Меня несколько напрягало, то, что боевой офицер, увидев в этом кровавом месиве, солдата в панцире и остроконечном шлеме, никак на это не реагировал. Хотя, кто там разберет, на самом деле, что у нас в голове? Он, наверное, не удивился, даже если бы я надел скомороший костюм с бубенчиками, но, мне нужно было выжить. Уже в который раз, и я очень старался.
Путь самурая в ментальности этого офицера — понятие весьма уважаемое. Есть самураи, которые имеют право сами выбирать себе хозяина. Их судьба — это путь чести, которому они следуют. Таких самураев не слишком любят, потому, что если их хозяин сам нарушит кодекс, самурай имеет право прикончить его и начать поиски более достойного господина заново. Но, уважать — уважают. На, уважение и поединок я имел право.
— Ши ха мейо до ноу араку, сеншу. — Я иду путем чести, воин. — Офицер склонил голову, прижав кулак правой руки к своим орденам. По-моему, он был капитаном, если судить по его знакам на погонах. Хотя, мне было все равно кто он. Он пришел на земли Хартленда, как ходили многие, и отнюдь не с дорогими дарами.
— Я хочу попросить тебя об одолжении, солдат. — Я слушал его краем уха, косил взглядом, осматривая место для поединка. Отводить взгляд и улыбаться было бы для моего противника оскорблением, и я старался не показывать, того, что я уже начал планировать бой. Если бы я его оскорбил, то он начал бы меня атаковать немедленно.
Площадка, на которой мы неожиданно возникли друг перед другом, была совсем небольшой. На длительный поединок, который мечники называют журавлиным, не было места. У меня всего было пара шагов на атаку и те же два шага на отступление. Значит в запасе у меня три четыре удара — не больше, если не меньше. Одна атака и всего две блокировки атаки противника. На весь бой полторы две секунды. По другому — никак.

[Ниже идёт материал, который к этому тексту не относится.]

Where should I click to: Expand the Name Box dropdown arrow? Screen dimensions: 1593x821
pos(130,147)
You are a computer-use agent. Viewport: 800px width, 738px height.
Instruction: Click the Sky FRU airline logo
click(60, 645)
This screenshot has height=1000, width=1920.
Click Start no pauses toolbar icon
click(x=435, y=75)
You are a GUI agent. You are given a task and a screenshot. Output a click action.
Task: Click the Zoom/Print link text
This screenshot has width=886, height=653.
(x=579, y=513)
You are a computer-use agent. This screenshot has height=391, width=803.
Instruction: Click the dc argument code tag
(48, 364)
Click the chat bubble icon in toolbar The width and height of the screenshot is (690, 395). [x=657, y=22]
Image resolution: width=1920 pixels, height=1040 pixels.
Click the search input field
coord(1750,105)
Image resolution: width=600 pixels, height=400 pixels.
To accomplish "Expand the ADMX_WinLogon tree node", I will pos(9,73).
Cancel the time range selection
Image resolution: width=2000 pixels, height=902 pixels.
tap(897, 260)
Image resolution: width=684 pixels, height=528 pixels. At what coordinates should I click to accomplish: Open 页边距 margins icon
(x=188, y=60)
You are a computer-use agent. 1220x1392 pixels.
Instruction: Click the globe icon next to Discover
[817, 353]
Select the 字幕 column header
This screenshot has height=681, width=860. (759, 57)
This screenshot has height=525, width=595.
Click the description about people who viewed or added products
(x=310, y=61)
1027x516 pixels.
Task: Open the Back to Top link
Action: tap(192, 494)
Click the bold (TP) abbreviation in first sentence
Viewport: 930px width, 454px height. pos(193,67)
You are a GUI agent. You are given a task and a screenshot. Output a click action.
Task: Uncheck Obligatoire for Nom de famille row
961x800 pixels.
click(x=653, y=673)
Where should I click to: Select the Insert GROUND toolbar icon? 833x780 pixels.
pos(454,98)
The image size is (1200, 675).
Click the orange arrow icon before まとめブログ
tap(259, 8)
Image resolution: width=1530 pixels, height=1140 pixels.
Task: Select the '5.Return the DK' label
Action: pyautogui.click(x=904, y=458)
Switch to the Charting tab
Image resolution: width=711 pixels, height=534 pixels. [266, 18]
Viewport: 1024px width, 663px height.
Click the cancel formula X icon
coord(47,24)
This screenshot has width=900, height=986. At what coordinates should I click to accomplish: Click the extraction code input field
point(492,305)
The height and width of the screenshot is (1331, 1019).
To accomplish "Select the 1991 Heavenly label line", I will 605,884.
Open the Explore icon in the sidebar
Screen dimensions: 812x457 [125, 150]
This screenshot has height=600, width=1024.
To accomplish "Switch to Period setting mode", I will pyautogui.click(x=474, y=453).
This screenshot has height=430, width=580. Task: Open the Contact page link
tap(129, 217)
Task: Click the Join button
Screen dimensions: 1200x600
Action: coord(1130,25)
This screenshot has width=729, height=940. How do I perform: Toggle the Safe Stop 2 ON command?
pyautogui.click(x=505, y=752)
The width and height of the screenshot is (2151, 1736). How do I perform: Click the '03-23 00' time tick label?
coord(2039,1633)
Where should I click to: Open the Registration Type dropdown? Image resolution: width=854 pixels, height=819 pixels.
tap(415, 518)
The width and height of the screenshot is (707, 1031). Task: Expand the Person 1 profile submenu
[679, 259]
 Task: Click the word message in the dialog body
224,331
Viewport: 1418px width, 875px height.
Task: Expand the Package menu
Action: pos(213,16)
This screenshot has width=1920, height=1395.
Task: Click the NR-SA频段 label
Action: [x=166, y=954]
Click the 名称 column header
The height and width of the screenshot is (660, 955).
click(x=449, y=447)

Если он мастер «будо», то его катана, которая длиннее моего клинка на целую ладонь располовинит меня с одного удара. Катана — не боевой меч, он предназначен для выяснений отношений в быту, но это мало, что меняло. Мои доспехи слишком тяжелы для того, чтобы реагировать на атаки подобного рода.
Атаки мастера будо молниеносны и, в общем, ничем не отличались от пули, которую офицер мог загнать мне в лоб, если бы воспользовался пистолетом. Хотя, на то, чтобы достать его из кобуры, расстегнув при этом крючок, поднять и направить в мою глупую голову, тоже было нужно время.